◆ **Extract**
________
This past weekend I spoke at Family Camp on the subject of Servanthood while those at EBC heard from Pastor Mark, Chaplain at Open House Ministries (you can watch the video he showed at the EBC services on Homelessness in Clark County here).

I thought I’d follow up on the challenges you received by sharing an excerpt from a sermon I preached before coming to EBC. It deals with what true meekness looks like. It is through meekness that we can become people that happily look to the needs of others.

“The Meek person sees Jesus’ submission and follows in His submissive footsteps. Thus, if God calls you to be a martyr one day, you may be able to answer this call in meekness. Your brokenness can keep you from crying out because of the injustice of it. You know that you deserve worse. You’ll be able to control yourself and keep from returning blows, and you’ll submit yourself to the plan of God for His glory. And you’ll rejoice in being able to join Paul in filling up the suffering of Jesus. This is a Meek person, the opposite of a weak person. This is a person who looks to Jesus who will one day return as a roaring lion, untamed but good.
________
◆ **Dataset extract**
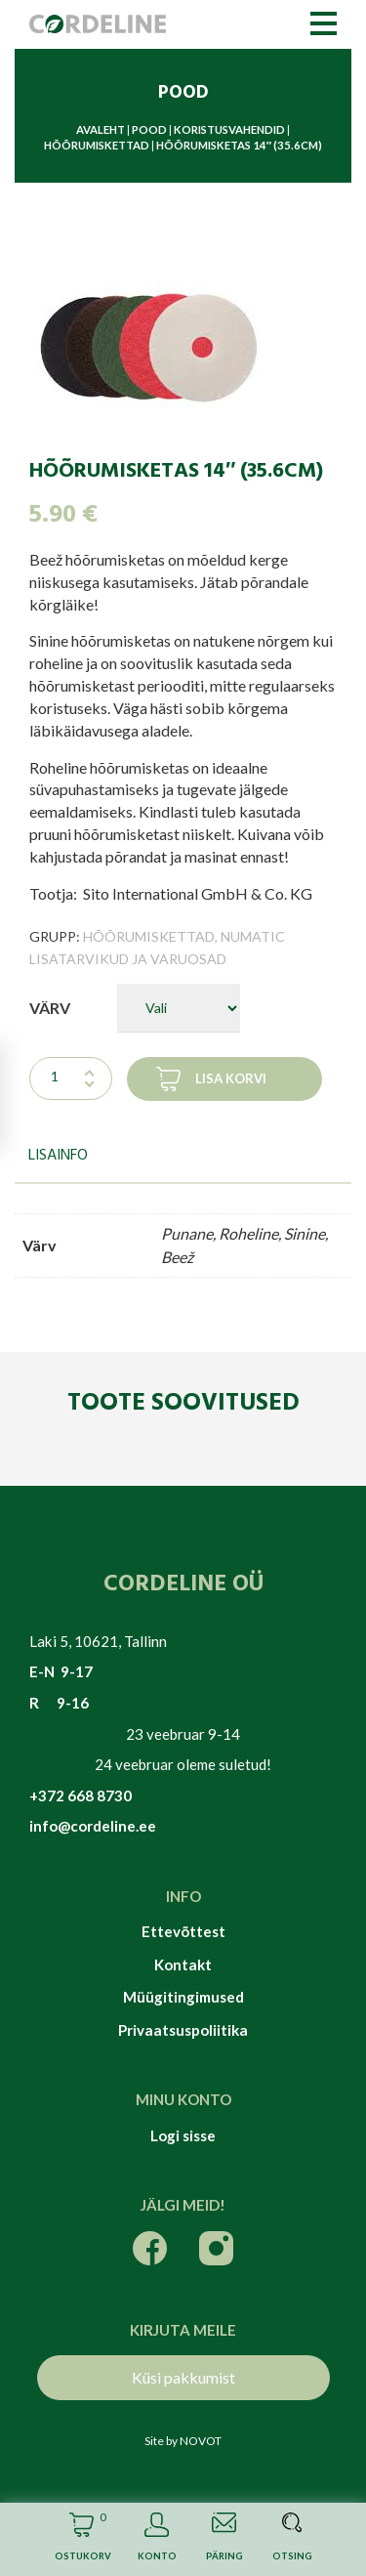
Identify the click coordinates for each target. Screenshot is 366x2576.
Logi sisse (183, 2135)
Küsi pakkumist (183, 2377)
________
◆ **Tasks to carry out**
1. In the meekness passage, what is a Meek person called the opposite of?
2. Continue the meekness passage from its final sentence.

◆ **Results by task**
1. A weak person.

2.
Until that day, we remember the Cross. We remember that Jesus could have called down legions of angels, especially when He was mocked, and taken out His mockers. But He was meek. He humbled Himself to death on a Cross. He was so broken over the sin of the world that He allowed Himself to be broken and crushed for our transgressions. He used self-control to not take the form of the wild, untamed lion when the timing wasn’t right to devour his enemies. He submitted to the will of the Father and went to the cross as there was no other way. He was the one who had to drink the cup of judgement. The father would not take the cup from Him and so he drank it. Jesus embodied Meekness in His life & in His death. And so we praise the Lord.

A.W. Tozer said: “The meek man is not a human mouse afflicted with a sense of his own inferiority. Rather he may be in his moral life as bold as a lion and as strong as Samson; but he has stopped being fooled about himself. He has accepted God’s estimate of his own life. He knows he is as weak and helpless as God declared him to be, but paradoxically, he knows at the same time that he is in the sight of God of more importance than angels. In himself, nothing; in God, everything. That is his motto.”

What a great God we serve!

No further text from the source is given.